* WORK REQUEST
Produce as output only the lines below starting at the line with "Task: Enable the レーシングスーツ checkbox" and continuing through the line with "Given: Click the man in gray hoodie in avatar", each one exactly as written.

*** Opening of DATA UNDER STUDY ***

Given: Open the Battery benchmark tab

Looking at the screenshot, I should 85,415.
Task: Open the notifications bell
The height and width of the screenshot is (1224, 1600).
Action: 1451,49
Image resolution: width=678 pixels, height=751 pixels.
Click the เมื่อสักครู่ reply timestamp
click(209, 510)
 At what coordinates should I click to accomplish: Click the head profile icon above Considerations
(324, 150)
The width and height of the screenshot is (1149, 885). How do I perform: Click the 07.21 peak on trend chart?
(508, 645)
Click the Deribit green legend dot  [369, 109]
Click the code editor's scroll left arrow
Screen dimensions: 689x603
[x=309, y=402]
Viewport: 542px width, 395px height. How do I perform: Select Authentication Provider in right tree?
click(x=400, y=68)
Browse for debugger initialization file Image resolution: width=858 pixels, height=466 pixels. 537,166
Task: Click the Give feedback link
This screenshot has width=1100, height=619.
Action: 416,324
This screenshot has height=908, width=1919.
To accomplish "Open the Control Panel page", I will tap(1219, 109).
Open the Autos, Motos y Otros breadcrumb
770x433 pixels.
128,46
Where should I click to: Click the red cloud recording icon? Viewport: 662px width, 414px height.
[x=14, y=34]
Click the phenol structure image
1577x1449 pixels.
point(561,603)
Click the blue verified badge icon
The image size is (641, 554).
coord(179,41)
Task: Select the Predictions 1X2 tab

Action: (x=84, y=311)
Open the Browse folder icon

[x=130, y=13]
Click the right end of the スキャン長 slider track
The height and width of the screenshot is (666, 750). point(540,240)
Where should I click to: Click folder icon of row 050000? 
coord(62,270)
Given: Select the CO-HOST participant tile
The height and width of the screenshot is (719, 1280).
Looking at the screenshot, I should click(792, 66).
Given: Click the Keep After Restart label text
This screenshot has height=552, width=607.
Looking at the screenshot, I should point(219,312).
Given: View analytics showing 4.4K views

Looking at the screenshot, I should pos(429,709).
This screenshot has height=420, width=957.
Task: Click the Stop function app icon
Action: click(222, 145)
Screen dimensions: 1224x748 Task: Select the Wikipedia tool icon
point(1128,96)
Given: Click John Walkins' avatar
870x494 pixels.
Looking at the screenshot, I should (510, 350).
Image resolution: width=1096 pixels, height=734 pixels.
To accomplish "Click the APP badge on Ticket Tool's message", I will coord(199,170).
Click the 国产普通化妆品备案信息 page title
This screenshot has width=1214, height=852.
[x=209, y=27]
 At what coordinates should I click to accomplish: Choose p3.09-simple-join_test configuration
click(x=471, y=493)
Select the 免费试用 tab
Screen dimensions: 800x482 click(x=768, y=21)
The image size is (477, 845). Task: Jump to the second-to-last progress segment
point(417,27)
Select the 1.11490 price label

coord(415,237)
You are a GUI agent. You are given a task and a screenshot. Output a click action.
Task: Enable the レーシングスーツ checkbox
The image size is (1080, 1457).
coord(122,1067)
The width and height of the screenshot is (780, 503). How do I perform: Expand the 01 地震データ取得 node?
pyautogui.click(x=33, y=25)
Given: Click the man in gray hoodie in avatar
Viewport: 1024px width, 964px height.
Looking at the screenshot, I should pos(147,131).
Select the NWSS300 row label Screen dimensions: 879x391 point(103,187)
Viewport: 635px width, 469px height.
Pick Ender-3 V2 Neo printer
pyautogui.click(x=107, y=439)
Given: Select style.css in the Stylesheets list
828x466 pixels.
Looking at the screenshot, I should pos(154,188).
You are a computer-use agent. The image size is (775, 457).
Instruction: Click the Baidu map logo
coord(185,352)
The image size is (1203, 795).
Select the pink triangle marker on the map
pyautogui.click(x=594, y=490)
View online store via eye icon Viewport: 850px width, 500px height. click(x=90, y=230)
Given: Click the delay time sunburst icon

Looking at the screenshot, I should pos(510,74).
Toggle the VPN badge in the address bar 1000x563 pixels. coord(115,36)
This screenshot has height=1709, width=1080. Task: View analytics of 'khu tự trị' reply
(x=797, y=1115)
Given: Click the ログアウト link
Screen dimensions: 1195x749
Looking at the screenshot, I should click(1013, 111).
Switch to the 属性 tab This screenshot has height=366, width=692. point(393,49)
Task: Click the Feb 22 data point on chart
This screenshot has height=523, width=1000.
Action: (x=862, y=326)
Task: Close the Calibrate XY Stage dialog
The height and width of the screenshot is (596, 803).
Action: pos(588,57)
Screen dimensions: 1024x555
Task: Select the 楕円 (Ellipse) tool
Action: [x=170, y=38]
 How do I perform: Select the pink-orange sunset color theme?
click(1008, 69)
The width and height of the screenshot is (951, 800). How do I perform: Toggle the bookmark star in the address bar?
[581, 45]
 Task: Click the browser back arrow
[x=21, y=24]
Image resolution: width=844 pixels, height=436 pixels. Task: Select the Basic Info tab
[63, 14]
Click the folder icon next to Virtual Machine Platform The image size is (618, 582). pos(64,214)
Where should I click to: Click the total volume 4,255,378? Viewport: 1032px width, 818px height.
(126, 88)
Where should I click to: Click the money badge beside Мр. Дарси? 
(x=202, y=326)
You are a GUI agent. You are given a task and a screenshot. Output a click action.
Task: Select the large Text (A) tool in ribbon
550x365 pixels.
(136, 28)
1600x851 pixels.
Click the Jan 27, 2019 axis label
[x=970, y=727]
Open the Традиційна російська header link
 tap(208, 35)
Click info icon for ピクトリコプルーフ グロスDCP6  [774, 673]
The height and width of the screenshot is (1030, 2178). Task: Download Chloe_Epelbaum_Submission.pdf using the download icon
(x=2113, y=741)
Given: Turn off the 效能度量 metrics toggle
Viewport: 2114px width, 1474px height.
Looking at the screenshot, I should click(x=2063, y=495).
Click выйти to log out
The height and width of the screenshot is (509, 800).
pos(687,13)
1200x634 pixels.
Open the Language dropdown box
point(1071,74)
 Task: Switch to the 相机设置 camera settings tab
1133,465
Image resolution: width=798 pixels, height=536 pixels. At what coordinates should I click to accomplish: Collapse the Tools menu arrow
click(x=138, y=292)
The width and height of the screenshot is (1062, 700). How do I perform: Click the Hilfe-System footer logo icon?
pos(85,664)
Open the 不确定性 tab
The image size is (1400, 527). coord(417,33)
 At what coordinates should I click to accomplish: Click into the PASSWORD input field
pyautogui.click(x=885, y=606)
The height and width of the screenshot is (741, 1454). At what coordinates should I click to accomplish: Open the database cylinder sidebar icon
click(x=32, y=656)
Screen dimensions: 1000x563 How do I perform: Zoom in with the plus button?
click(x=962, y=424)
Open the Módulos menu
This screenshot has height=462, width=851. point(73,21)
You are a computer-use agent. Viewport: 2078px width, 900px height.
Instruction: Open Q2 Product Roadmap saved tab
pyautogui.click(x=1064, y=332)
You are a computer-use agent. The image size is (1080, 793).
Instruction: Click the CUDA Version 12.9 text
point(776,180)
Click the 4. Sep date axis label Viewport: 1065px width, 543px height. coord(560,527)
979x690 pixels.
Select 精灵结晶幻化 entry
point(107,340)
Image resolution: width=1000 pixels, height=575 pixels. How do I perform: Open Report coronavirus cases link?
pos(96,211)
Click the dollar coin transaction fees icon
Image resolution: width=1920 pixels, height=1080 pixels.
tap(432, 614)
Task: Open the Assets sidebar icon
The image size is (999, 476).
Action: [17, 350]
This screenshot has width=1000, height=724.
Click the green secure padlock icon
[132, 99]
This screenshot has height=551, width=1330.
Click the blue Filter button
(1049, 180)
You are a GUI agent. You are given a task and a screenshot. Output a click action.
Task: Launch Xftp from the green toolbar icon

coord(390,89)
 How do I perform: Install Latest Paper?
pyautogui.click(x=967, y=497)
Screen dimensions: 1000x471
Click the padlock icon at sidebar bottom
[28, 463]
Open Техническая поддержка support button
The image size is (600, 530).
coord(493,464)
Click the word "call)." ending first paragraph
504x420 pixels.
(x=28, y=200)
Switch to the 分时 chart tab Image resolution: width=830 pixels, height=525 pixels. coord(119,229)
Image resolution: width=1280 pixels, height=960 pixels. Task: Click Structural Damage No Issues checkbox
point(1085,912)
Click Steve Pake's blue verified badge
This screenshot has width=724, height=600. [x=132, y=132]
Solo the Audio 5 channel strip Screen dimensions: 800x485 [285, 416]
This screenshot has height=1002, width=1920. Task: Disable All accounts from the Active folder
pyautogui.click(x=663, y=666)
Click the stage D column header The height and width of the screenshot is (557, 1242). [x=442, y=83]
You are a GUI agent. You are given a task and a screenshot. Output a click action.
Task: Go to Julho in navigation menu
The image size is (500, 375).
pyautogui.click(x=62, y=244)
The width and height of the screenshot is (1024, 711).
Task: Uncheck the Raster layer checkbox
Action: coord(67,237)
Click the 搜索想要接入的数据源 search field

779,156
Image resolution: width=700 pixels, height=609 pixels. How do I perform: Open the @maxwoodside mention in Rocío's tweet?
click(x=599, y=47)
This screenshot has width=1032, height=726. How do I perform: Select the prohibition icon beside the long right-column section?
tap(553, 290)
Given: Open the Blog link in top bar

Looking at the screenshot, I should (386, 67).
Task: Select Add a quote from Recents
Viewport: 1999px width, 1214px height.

*** Close of DATA UNDER STUDY ***

* ANSWER TO THIS PROBLEM
Task: Enable the レーシングスーツ checkbox
The image size is (1080, 1457).
coord(122,1067)
The width and height of the screenshot is (780, 503). How do I perform: Expand the 01 地震データ取得 node?
pyautogui.click(x=33, y=25)
Given: Click the man in gray hoodie in avatar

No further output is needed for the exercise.